Tamuning, Guam
April 16, 2002
Day 1 The flight out of Japan was a fiasco. I left my house out in town at 530a, thinking that was plenty of time to make the two hour trip north to the airport for my 930a flight. Ack! Didn't really grasp Nihongo trains yet and I got on a local train. Long story short, I got to the checkout counter at 915a and had someone run me through security to my gate, just in time for the doors to close.
The island is beautiful, but like a mini extension of Japan. Well, more accurately, it's a tropical paradise with Kanji everywhere, so I imagine it's a bit like Okinawa.
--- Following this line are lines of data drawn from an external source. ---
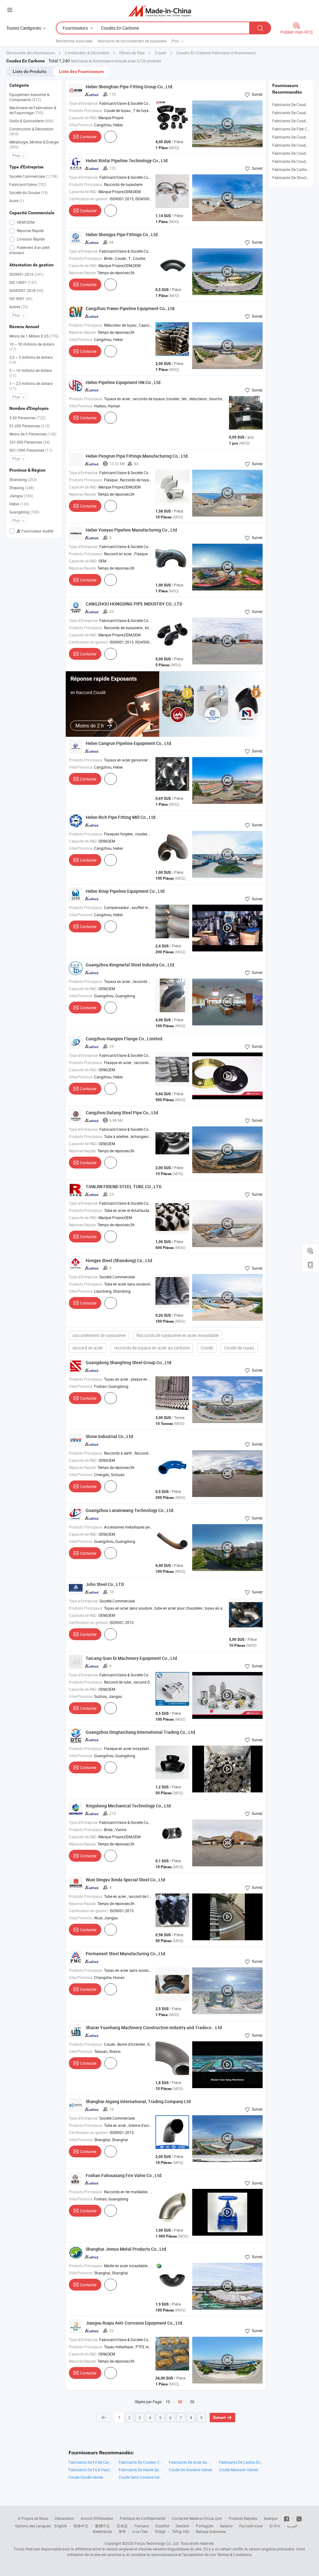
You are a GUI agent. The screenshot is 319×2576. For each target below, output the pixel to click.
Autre (16, 200)
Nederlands (102, 2531)
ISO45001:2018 (26, 290)
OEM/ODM (25, 222)
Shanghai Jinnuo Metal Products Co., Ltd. (126, 2249)
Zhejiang (21, 487)
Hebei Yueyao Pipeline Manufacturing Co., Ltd (131, 530)
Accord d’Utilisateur (97, 2518)
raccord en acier (87, 1348)
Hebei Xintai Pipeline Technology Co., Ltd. (127, 160)
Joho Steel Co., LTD (105, 1584)
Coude (207, 1348)
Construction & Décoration (31, 131)
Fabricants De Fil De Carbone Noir (90, 2462)
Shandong (23, 479)
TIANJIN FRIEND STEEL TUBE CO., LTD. (124, 1186)
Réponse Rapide (30, 230)
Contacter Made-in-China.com (197, 2518)
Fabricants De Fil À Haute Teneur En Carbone (90, 2469)
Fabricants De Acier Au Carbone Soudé (191, 2462)
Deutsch (182, 2525)
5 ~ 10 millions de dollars (30, 373)
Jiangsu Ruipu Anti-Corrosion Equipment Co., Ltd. (134, 2323)
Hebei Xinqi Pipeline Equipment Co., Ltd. (126, 891)
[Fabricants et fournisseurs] (159, 11)
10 (168, 2401)
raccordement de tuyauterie (99, 1335)
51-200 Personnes (29, 425)
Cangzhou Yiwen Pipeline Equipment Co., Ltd (130, 308)
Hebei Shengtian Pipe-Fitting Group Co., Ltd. (130, 87)
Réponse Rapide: (83, 272)
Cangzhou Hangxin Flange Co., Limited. (125, 1039)
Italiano (226, 2525)
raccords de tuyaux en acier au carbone (152, 1348)
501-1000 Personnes (30, 450)
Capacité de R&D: (83, 117)
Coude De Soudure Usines (190, 2469)
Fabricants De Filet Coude (294, 128)
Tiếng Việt (180, 2531)
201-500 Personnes (29, 442)
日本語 (122, 2525)
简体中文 (81, 2525)
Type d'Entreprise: (83, 103)
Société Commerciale (33, 176)
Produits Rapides (243, 2518)
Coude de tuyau (239, 1348)
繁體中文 (102, 2525)
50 (192, 2401)
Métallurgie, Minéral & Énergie (34, 144)
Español (162, 2525)
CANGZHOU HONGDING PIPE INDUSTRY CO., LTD (134, 604)
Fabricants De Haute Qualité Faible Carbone (141, 2469)
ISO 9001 (20, 298)
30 (180, 2402)
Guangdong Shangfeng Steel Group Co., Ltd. (129, 1362)
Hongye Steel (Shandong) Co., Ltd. (119, 1260)
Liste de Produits (29, 71)
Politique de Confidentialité (142, 2518)
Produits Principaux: (86, 110)
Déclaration (64, 2518)
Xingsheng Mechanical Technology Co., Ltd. (129, 1806)
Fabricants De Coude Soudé (295, 112)
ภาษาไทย (140, 2531)
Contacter (88, 136)
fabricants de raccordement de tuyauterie (132, 40)
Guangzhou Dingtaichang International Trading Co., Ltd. (141, 1732)
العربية (292, 2525)
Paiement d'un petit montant (29, 250)
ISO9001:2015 (26, 274)
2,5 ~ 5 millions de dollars (31, 360)
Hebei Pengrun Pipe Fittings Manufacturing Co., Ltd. (137, 456)
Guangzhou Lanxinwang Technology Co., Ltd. (130, 1510)
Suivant (219, 2417)
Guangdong (24, 511)
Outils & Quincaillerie (31, 120)
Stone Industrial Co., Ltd (109, 1436)
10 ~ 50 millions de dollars (31, 347)
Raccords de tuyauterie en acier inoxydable (177, 1335)
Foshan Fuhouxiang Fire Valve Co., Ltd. (124, 2175)
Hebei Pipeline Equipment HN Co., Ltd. (124, 382)
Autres (18, 306)
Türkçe (160, 2531)
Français (141, 2525)
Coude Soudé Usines (86, 2477)
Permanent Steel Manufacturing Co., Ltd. (126, 1953)
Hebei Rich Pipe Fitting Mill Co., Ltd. (121, 817)
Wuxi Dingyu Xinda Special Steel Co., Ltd (125, 1880)
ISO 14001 (23, 282)
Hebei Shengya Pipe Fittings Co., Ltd (122, 234)
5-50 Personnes (27, 417)
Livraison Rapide (30, 238)
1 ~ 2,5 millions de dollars (31, 386)
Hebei (19, 503)
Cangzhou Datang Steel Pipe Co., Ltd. (122, 1112)
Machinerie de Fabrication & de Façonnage (32, 110)
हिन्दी (122, 2531)
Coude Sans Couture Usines (141, 2477)
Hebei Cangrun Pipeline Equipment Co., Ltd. (129, 743)
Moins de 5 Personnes (32, 433)
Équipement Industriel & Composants (29, 97)
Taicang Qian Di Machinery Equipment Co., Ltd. (132, 1658)
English (61, 2525)
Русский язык (251, 2525)
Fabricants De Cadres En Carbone (241, 2462)
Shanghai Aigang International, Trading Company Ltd (138, 2101)
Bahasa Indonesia (211, 2531)
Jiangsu (21, 495)
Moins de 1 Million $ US (34, 335)
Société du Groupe (28, 192)
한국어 (274, 2525)
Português (204, 2525)
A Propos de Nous (33, 2518)
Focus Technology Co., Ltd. (157, 2543)
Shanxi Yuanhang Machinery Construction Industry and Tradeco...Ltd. (154, 2027)
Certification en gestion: (89, 198)
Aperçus (271, 2518)
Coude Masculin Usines (238, 2469)
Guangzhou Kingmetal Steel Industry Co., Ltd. (130, 965)
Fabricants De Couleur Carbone (141, 2462)
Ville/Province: (81, 124)
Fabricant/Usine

Beautiful beaches, balmy mid-80s weather, blue skies. You could swim out into the bay outside my hotel and the manta rays would brush against your legs if you stood still in the deeper waters.
Day 2 Guam is an interesting place. You can drive around the whole island in about three hours, and the whole damn thing sits on the Marianas Trench which means taking a swim on the eastern coast has a decidedly creepy vibe to it. But the rocky coastline is incredible, and there's a lot of weird folklore and history that you can get relatively easily out of the locals.
There's the tourist destination of the Japanese soldier who hid on the island for 20 years after WWII, afraid he'd be caught by US soldiers; you can actually crawl down inside his little underground cave, literally a hole covered with sticks. And there's the Talofofo caves in the center of the island, home to snakes but more intriguingly to cave writings that predate colonization; no one knows where they originated or what they say. And there's the Three Sisters crosses.